Turning to a simple categorical analysis, Thaler used the relative number of equity funds to categorize the retirement savings plans in the database into three equal-size groups: low, medium, and high. In the low group, 37 percent of the options were equities; in the medium group, 65 percent; and in the high group 81 percent. Calculating the mean allocation to equities, he found that the low group had an allocation of 48.64 percent, the medium group 59.82 percent, and the high group 64.07 percent.

Naive investors, says Thaler, tend to choose investments based on the overall makeup of the funds in the plan. "Participants will choose mostly stocks in a plan predominantly offering stock funds, and mostly bonds in a plan primarily featuring fixed income funds," says Thaler.

Contributions were then evenly divided across the number of options, resulting in a portfolio that had 75 percent of the total allocation in stocks. Over a 20- to 30-year time frame, however, such naive allocation strategies could prove costly.

First, investors might not choose from the best available alternatives, and secondly, they might choose the wrong risk-return tradeoff. The first type of error isn't likely to cause too much damage, because even a naive allocation strategy will result in a well-diversified portfolio.

By contrast, picking the wrong risk-return tradeoff can be exceedingly costly. For instance, for someone with minimal risk aversion, investing too little in equities can lead to large "ex ante welfare costs," or the anticipated costs of making a decision before the outcome is known.

The Bottom Line

To place the significance of the effects of naive investment behavior in context, Thaler found that a rational investor would increase her equity exposure from 50 percent to only 53 percent as the proportion of equity funds increased from 33 percent to 87 percent.

"This implies that the shifts in equity exposure are much more strongly influenced by the array of funds in the plan than would be expected," says Thaler.

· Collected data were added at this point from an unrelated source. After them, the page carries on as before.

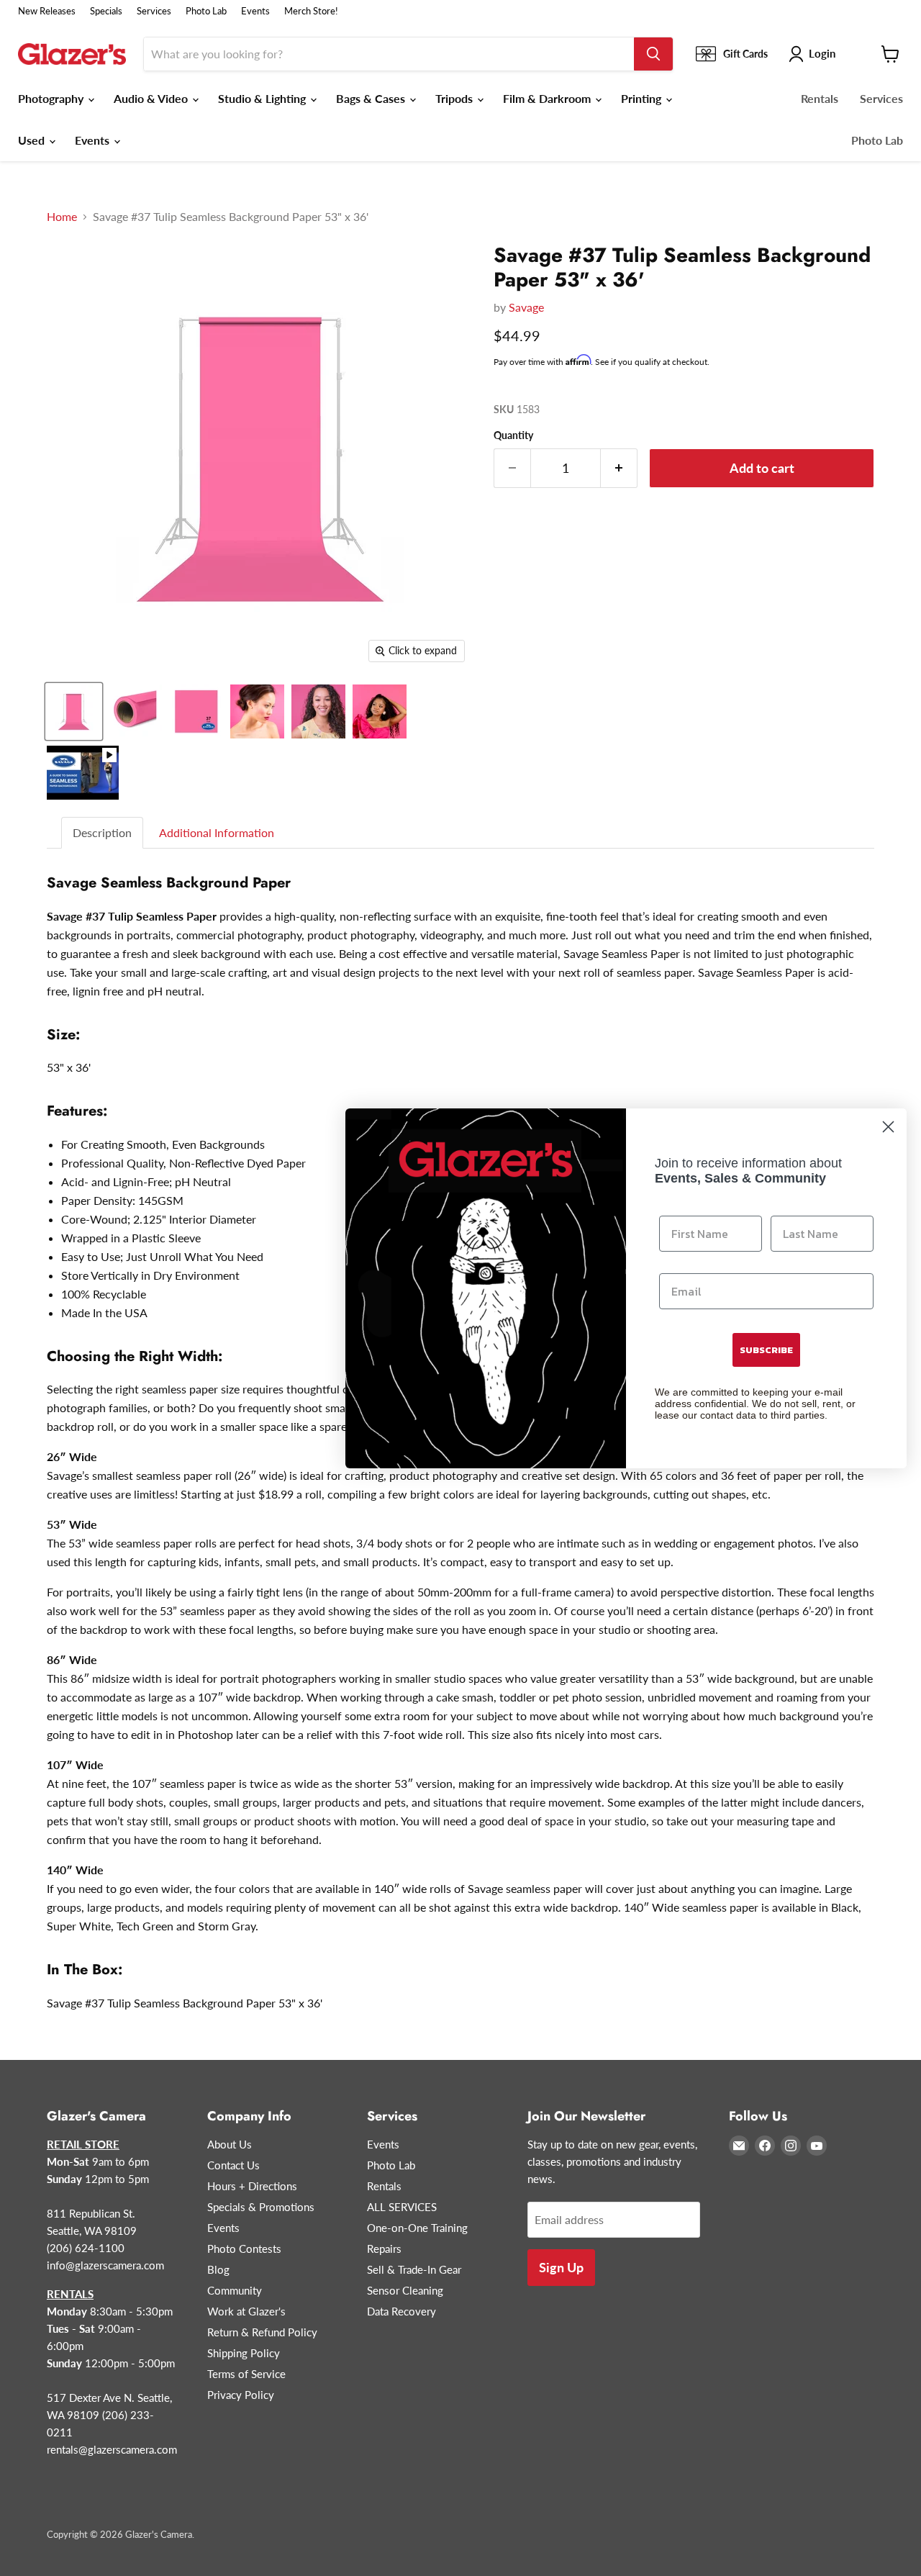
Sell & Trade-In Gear (414, 2269)
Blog (218, 2269)
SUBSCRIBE (766, 1350)
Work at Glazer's (246, 2311)
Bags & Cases (372, 98)
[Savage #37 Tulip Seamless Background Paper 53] (73, 711)
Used (32, 140)
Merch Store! (311, 11)
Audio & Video (152, 98)
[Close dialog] (888, 1126)
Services (154, 11)
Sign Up (561, 2267)
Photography (52, 98)
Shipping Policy (243, 2352)
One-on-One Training (417, 2227)
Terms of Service (246, 2373)
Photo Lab (206, 11)
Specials (106, 11)
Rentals (819, 98)
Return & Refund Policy (262, 2332)
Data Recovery (401, 2311)
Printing (642, 98)
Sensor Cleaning (405, 2290)
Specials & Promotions (260, 2206)
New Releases (47, 11)
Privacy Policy (240, 2394)
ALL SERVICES (402, 2206)
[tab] (103, 833)
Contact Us (233, 2165)
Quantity (513, 435)
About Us (229, 2144)
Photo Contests (244, 2248)
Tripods (455, 98)
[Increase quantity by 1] (619, 468)
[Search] (653, 54)
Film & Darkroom (548, 98)
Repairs (384, 2248)
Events (255, 11)
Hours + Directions (252, 2185)
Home (62, 216)
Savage (526, 307)
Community (234, 2290)
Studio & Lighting (263, 98)
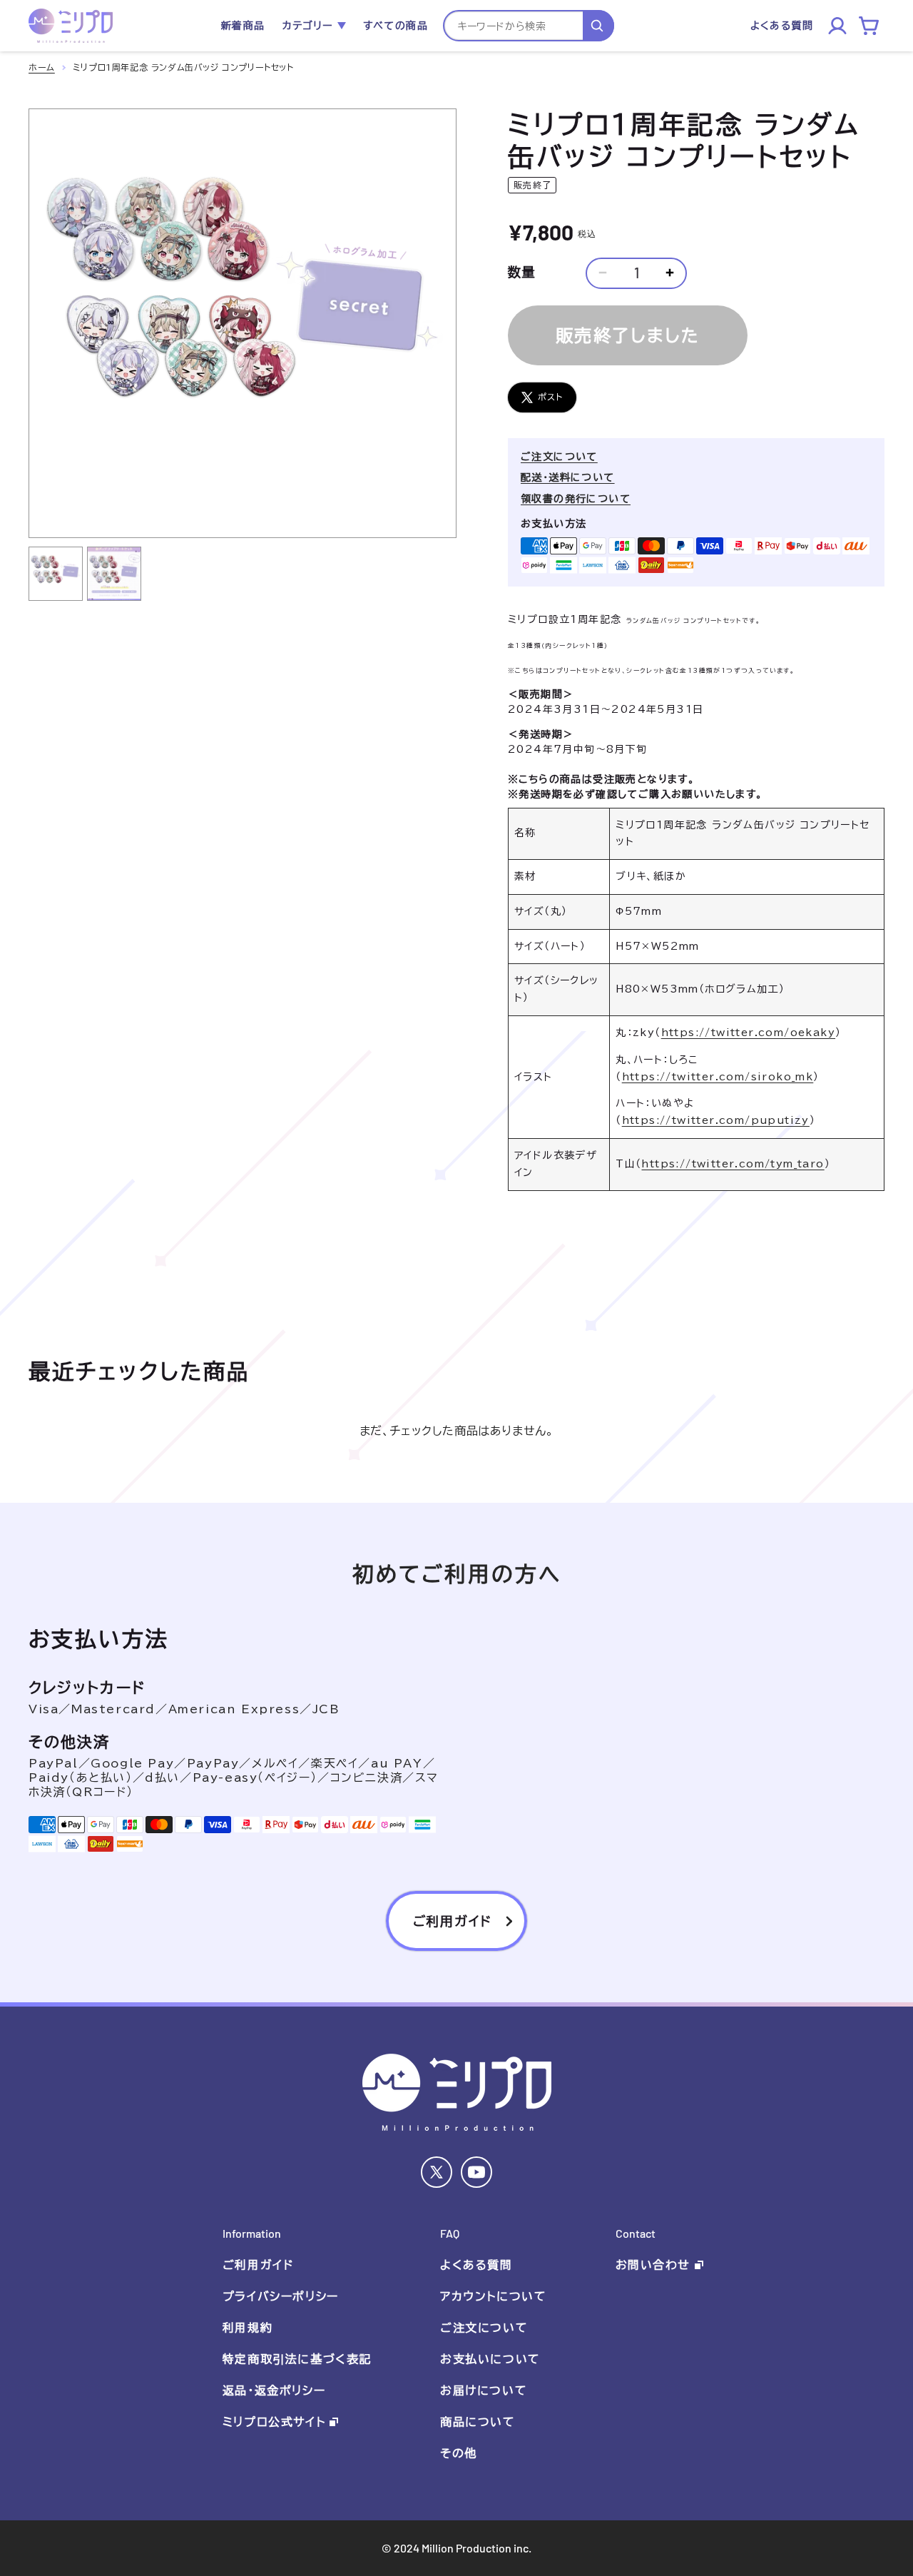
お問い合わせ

One potential flaw in this analysis is the possibility that companies choose the fund options in their plans to reflect the desires of their plans' participants. Thus, the underlying risk preferences of the plan participants would drive the observed association between the relative number of equity funds and asset allocation, the author notes.

To test the likelihood of that possibility, Thaler used a time series analysis of changes in the asset mix within plans. Obtaining data from a pension consulting firm on one mid-size company that had twice changed the array of funds it offered during a four-and-one-half-year sample period, there were two opportunities to observe how employees' asset allocations respond to the changes.

As the company made additional stock fund options available to employees, the allocation to stocks increased. A later elimination of a bond fund also increased equity allocation.

Food for Future Thought

The results of Thaler's research suggest that the surge in private plan retirement funds invested in equities over the past decade may have much to do with the numbers of new equity funds added to these plans. That trend could continue, based on the ease of differentiating equity funds by firm size, style, industry or sector, and country or region, compared with the relative difficulty of differentiating fixed-income funds by anything other than maturity and risk. His findings also have implications for the design of both public and private retirement savings plans.

While economists designing plans may worry about ex ante welfare costs, public or private plan administrators may also worry about ex post regret - the after-the-fact costs of a decision.

"A plan that by design encourages investors to put an unusually large or small proportion of assets in equities may suffer later if returns differ from historical norms," cautions Thaler.